The horizontal component of the cannonball's movement is uniform, where v = e/t. Now, you can find that horizontal component of the velocity; from that component, knowing the angle, the initial velocity of the cannonball and its vertical component can be calculated, and...

4. Oct 22, 2014

### LuckyIam

I've found the components..I want to know if they're right. It seems like the initial Vy component shouldn't be a greater value than the Vx component

5. Oct 22, 2014

### phinds

Right. You might want to rethink that 1.75 That is, why do you even think 1.75 has any particular meaning in this problem?

6. Oct 22, 2014

### NTW

Right... The vertical component in much smaller than the horizontal component. Not a surprise, since the angle with the horizontal is quite small...

7. Oct 22, 2014

### LuckyIam

Because I was trying to calculate the velocity of Vy initial from its max height point which is at half of total time in the air. I've since learned that thats not the correct of way doing it, but I'm still a little confused about how to relate each component to 20 degrees above the X axis

8. Oct 22, 2014

### Khanh

I think you should write 2 equations : x=x0+v0xt+1/2at^2 and y= y0+v0yt-1/2gt^2. Because this is projectile motion, along x-axis acceleration is 0 and you can substitute t=3.5 and x=80 into x equation=> v0x
from this you can find v0 by v0x=v0cos20=> find v0y

9. Oct 23, 2014

### NTW

Don't get confused, and try not to get lost with the equations...

Think...!

You have the time of the cannonball's flight, 3,5 s, and you know the horizontal distance covered (80 m) Remember that that horizontal motion is uniform, and hence the equation applicable is v = e/t. Thus, v = 80/3,5 => v= 23 m/s. That's the horizontal component.

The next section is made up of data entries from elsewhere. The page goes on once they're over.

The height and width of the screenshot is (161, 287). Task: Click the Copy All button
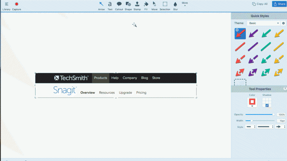[x=260, y=4]
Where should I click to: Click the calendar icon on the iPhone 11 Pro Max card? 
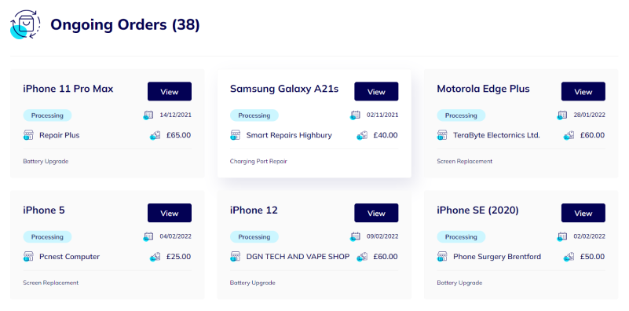148,115
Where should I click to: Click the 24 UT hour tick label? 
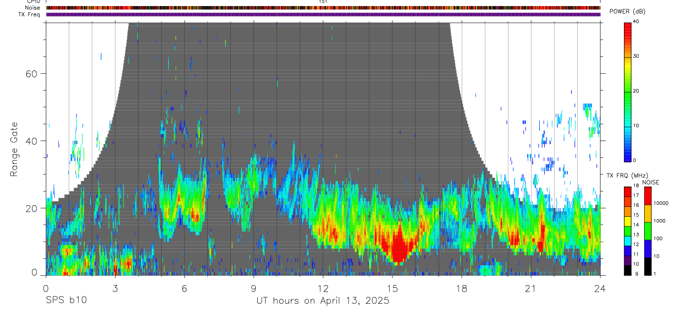(600, 288)
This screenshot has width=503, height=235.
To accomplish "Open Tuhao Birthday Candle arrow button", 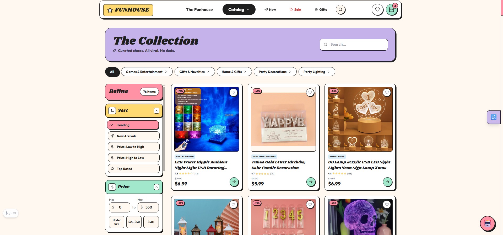I will (x=311, y=182).
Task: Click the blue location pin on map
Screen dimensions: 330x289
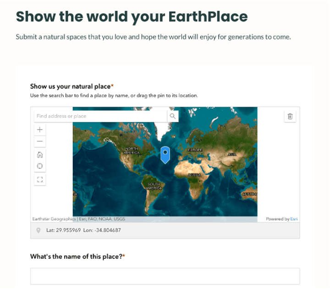Action: click(165, 155)
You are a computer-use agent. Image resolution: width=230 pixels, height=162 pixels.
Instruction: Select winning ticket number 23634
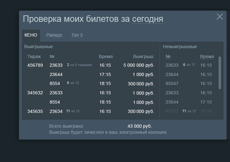56,111
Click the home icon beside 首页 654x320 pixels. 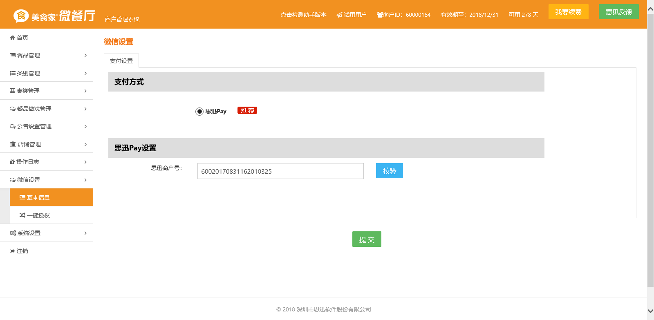pyautogui.click(x=12, y=38)
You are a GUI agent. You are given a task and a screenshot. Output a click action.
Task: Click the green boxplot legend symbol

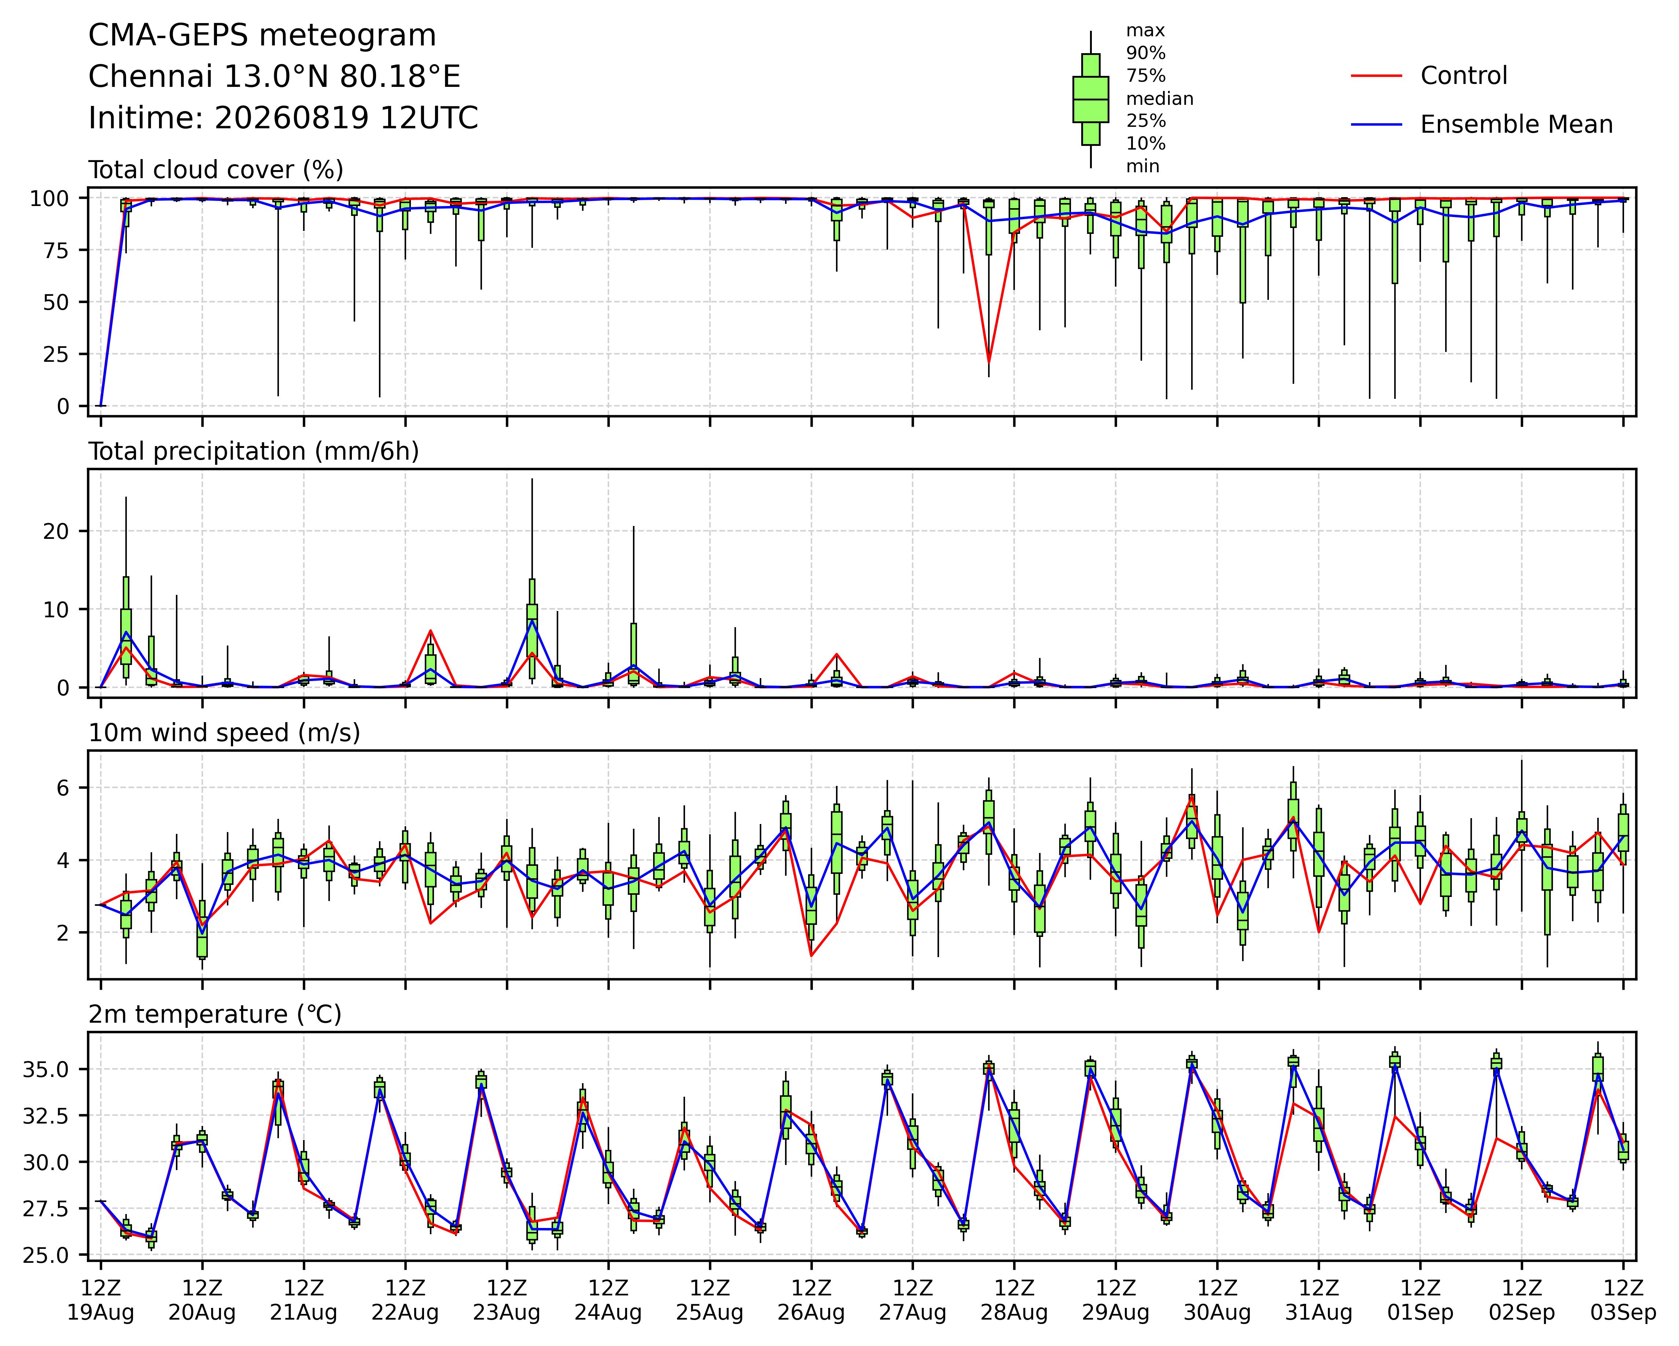(x=1090, y=100)
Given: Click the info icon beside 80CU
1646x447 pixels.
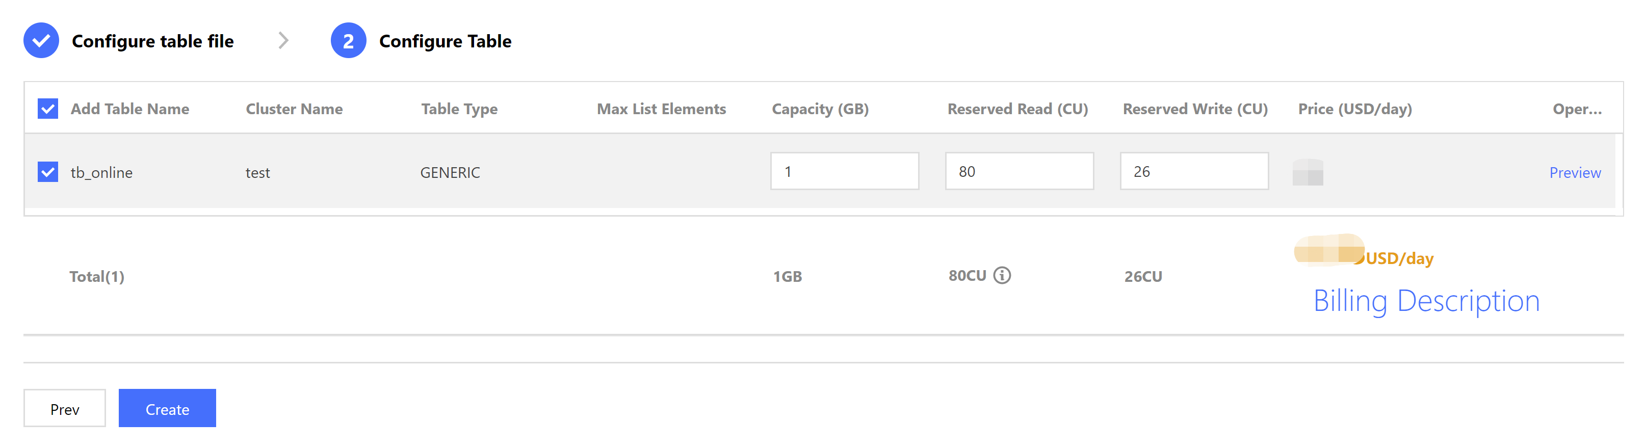Looking at the screenshot, I should coord(1002,275).
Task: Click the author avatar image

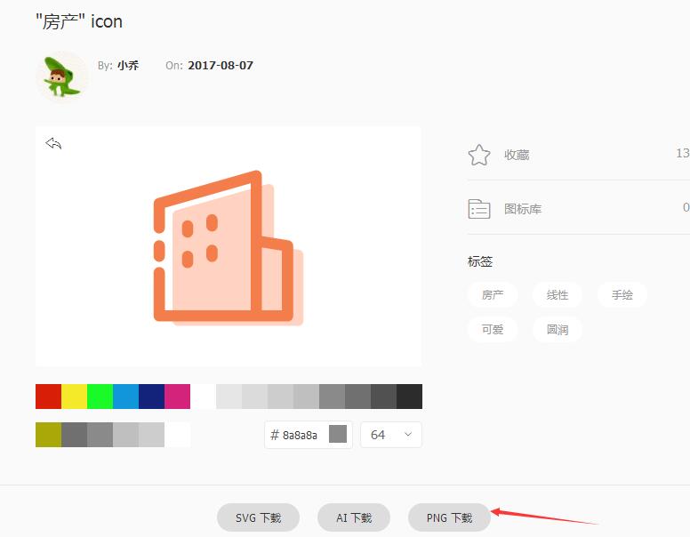Action: click(61, 76)
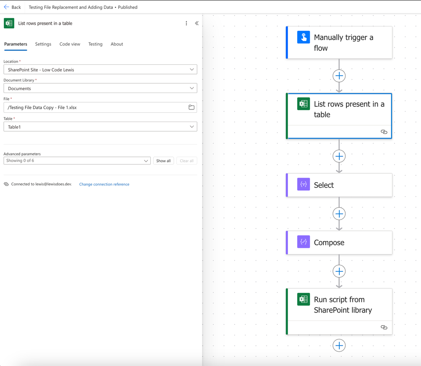Screen dimensions: 421x366
Task: Collapse the action details pane with double chevron
Action: [197, 23]
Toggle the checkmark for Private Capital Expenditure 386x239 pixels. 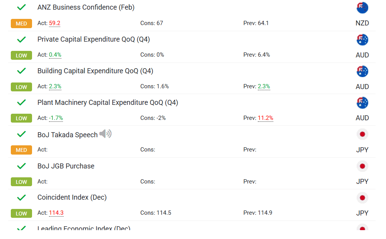coord(22,39)
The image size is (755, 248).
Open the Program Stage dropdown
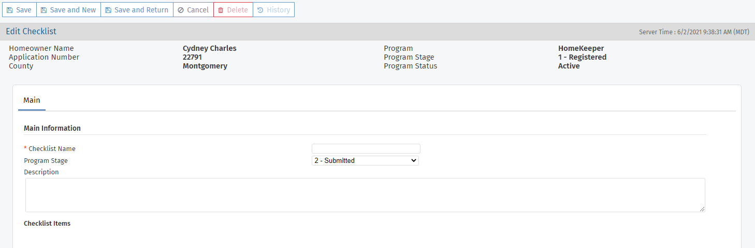365,161
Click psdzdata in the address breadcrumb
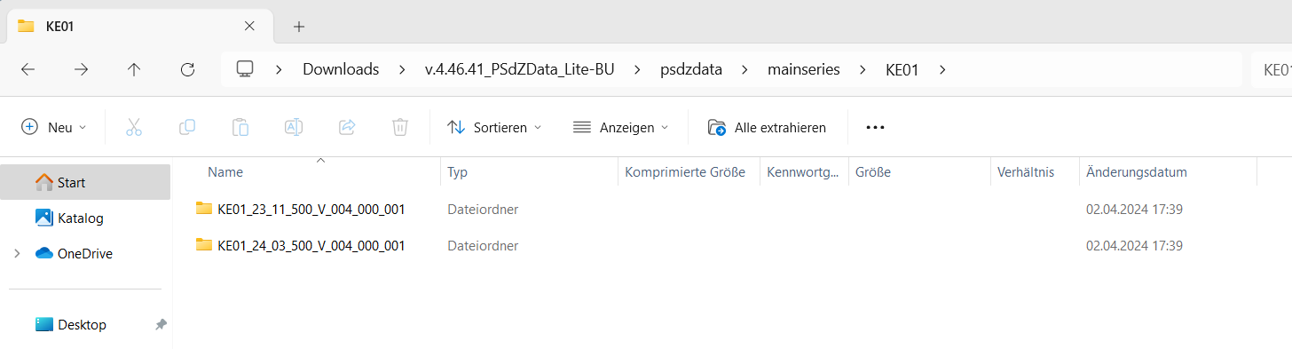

Now you should draw the velocity vector, with its horizontal and vertical components. You already know the angle with the horizontal (20º). Now go ahead and determine the vertical component, It's not difficult. Just try...

10. Oct 23, 2014

### phinds

You've learned that this is not the correct way of doing it, or you've learned that 1.75 is NOT the half-way point, which is what I was getting at? 1.75 has absolutely no significance to this problem. That's what I was trying to help you understand.